= Mary Alice Heinbach =

Mary Alice Heinbach (born 9 June 1854, Pennsylvania; d. 23 January 1928, in Ilasco, Missouri) became known for a seventeen-year legal struggle, together with her sister Euphemia B. Koller (nicknamed "Feemy"), to retain possession of land she inherited in 1910 from her late husband, Sam M. Heinbach, in Ilasco. Atlas Portland Cement Company, the major industry in town, wanted to buy the land, which comprised much of the unincorporated town site.

After the case reached the Missouri State Supreme Court four times, it resulted in the county probate court placing a guardianship over Heinbach in 1921. It asserted that she was incapable of managing the land. A circuit court judge ordered a sheriff's sale of the land to Atlas Portland Cement Company, which virtually ran the town and had wanted to acquire the property from the beginning of the litigation.

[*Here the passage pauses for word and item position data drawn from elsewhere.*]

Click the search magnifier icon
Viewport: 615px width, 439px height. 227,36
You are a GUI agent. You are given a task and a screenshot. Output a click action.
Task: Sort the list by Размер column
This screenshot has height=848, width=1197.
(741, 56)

Koller tried to overturn the sale and expose the political complexities of the town. In 1927 the court ordered her to be confined to Missouri's State Hospital Number One for the Insane. She was held here until her death at age sixty-eight.

==Background==
Mary Alice "Mollie" Scott, widow of John M. Scott in Bowling Green, Missouri, married again to Sam Heinbach of Ilasco, Missouri in December 1908. (Andrews, p. 49)

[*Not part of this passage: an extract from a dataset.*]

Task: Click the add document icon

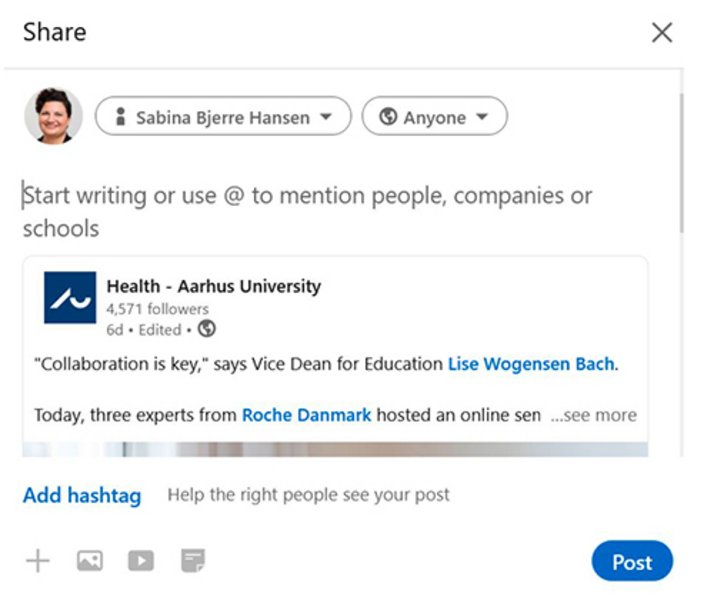Action: pyautogui.click(x=193, y=561)
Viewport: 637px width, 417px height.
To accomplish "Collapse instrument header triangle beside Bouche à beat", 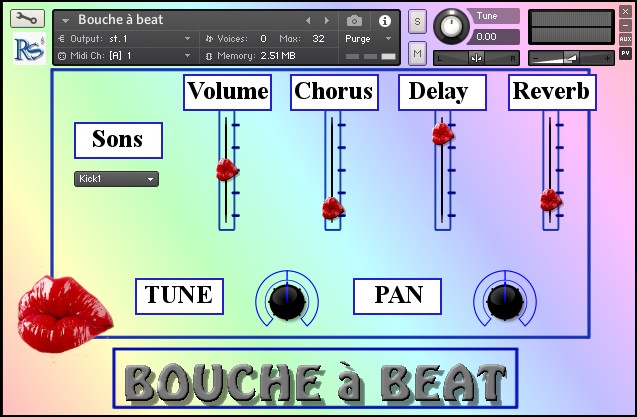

She and her sister, Euphemia B. Koller (nicknamed "Feemy"), became involved in the Heinbach v Heinbach court case to retain possession of a plot of land that Mary's late husband, Samuel "Sam" Heinbach, had left her. They were fighting against Atlas Portland Cement Company, the major business in the small town.

Koller had acquired considerable legal expertise and acted as an ad hoc attorney as she and her sister litigated this case with hired male attorneys. She took depositions, lined up witnesses, and developed strategy for her sister's case against the protests of their attorneys.